The Freewheelin' Bob Dylan

Book description

Amazon.com Product Description (ISBN 0767926870, Hardcover)

A Freewheelin’ Time is Suze Rotolo’s firsthand, eyewitness, participant-observer account of the immensely creative and fertile years of the 1960s, just before the circus was in full swing and Bob Dylan became the anointed ringmaster. It chronicles the back-story of Greenwich Village in the early days of the folk music explosion, when Dylan was honing his skills and she was in the ring with him.

A shy girl from Queens, Suze Rotolo was the daughter of Italian working-class Communists. Growing up at the start of the Cold War and during McCarthyism, she inevitably became an outsider in her neighborhood and at school. Her childhood was turbulent, but Suze found solace in poetry, art, and music. In Washington Square Park, in Greenwich Village, she encountered like-minded friends who were also politically active. Then one hot day in July 1961, Suze met Bob Dylan, a rising young musician, at a folk concert at Riverside Church. She was seventeen, he was twenty; they were young, curious, and inseparable. During the years they were together, Dylan was transformed from an obscure folk singer into an uneasy spokesperson for a generation.
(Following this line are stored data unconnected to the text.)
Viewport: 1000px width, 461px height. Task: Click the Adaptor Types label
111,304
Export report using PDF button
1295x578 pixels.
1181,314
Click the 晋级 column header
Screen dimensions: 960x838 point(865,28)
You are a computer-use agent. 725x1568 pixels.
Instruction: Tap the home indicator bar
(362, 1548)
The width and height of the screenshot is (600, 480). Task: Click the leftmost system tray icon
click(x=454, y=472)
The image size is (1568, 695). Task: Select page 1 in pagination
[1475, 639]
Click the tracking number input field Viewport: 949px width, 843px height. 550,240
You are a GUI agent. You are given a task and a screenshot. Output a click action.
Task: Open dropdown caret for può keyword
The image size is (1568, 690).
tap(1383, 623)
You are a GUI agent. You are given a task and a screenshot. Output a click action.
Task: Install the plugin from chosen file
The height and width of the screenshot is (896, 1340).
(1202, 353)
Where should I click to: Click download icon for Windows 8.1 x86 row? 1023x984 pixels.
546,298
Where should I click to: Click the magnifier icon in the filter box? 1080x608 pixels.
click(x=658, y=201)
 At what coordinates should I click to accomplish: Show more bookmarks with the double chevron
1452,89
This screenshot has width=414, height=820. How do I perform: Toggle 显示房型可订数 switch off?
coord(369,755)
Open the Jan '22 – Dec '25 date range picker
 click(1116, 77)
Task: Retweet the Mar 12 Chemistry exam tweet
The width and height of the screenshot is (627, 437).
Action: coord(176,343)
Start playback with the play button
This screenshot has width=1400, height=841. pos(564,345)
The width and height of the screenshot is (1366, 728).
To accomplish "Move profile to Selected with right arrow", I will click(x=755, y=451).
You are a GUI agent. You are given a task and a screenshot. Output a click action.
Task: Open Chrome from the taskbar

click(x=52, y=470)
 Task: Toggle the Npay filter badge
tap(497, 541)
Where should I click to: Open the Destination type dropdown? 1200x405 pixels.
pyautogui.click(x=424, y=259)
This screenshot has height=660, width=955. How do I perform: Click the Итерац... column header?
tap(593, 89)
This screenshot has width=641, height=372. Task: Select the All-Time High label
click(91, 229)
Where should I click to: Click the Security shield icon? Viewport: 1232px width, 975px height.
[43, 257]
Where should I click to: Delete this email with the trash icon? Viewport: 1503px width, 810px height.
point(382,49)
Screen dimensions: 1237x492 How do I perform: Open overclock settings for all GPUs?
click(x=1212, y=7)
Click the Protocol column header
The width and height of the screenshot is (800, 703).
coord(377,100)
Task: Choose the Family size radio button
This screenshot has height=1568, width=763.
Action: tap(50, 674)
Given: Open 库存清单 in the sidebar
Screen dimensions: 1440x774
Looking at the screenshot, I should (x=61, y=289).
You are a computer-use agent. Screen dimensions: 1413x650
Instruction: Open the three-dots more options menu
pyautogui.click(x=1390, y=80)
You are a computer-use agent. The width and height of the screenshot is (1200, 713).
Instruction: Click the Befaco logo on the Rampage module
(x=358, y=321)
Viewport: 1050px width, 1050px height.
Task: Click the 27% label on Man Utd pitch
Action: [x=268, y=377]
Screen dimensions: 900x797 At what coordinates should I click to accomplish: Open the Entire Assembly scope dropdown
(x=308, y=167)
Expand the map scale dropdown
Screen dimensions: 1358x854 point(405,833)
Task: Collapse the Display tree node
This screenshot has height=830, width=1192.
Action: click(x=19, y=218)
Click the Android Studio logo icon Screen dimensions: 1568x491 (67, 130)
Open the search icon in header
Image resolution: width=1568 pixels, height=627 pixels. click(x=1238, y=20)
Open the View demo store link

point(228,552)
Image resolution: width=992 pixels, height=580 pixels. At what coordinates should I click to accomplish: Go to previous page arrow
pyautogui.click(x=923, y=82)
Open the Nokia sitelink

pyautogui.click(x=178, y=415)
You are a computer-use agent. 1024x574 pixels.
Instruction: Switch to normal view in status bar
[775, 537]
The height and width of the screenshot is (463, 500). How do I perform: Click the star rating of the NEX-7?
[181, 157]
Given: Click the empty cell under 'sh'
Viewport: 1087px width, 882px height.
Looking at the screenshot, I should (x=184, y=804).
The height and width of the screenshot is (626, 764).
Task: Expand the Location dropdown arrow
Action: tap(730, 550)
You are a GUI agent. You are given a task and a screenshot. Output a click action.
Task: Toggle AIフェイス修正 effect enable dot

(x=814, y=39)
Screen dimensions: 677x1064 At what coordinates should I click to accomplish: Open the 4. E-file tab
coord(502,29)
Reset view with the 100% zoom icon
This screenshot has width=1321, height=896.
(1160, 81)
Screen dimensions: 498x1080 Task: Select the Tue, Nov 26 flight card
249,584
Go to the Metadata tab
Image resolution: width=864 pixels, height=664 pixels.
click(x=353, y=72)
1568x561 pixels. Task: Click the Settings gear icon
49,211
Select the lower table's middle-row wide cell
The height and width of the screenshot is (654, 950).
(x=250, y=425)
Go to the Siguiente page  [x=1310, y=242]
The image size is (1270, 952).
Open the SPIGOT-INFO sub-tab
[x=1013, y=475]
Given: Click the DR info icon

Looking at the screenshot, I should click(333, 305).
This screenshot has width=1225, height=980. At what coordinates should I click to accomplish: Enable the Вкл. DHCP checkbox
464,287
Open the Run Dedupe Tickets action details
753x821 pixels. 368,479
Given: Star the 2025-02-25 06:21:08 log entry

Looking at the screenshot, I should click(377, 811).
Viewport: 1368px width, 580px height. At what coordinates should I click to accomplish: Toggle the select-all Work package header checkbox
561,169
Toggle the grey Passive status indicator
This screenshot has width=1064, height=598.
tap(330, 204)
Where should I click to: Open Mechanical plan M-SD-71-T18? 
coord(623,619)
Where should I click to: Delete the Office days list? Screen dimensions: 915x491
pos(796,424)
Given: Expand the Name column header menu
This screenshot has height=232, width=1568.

Suze Rotolo’s story is rich in character and setting, filled with vivid memories of those tumultuous years of dramatic change and poignantly rising expectations when art, culture, and politics all seemed to be conspiring to bring our country a better, freer, richer, and more equitable life. She writes of her involvement with the civil rights movement and describes the sometimes frustrating experience of being a woman in a male-dominated culture, before women’s liberation changed the rules for the better. And she tells the wonderfully romantic story of her sweet but sometimes wrenching love affair and its eventual collapse under the pressures of growing fame.

A Freewheelin’ Time is a vibrant, moving memoir of a hopeful time and place and of a vital subculture at its most creative. It communicates the excitement of youth, the heartbreak of young love, and the struggles for a brighter future.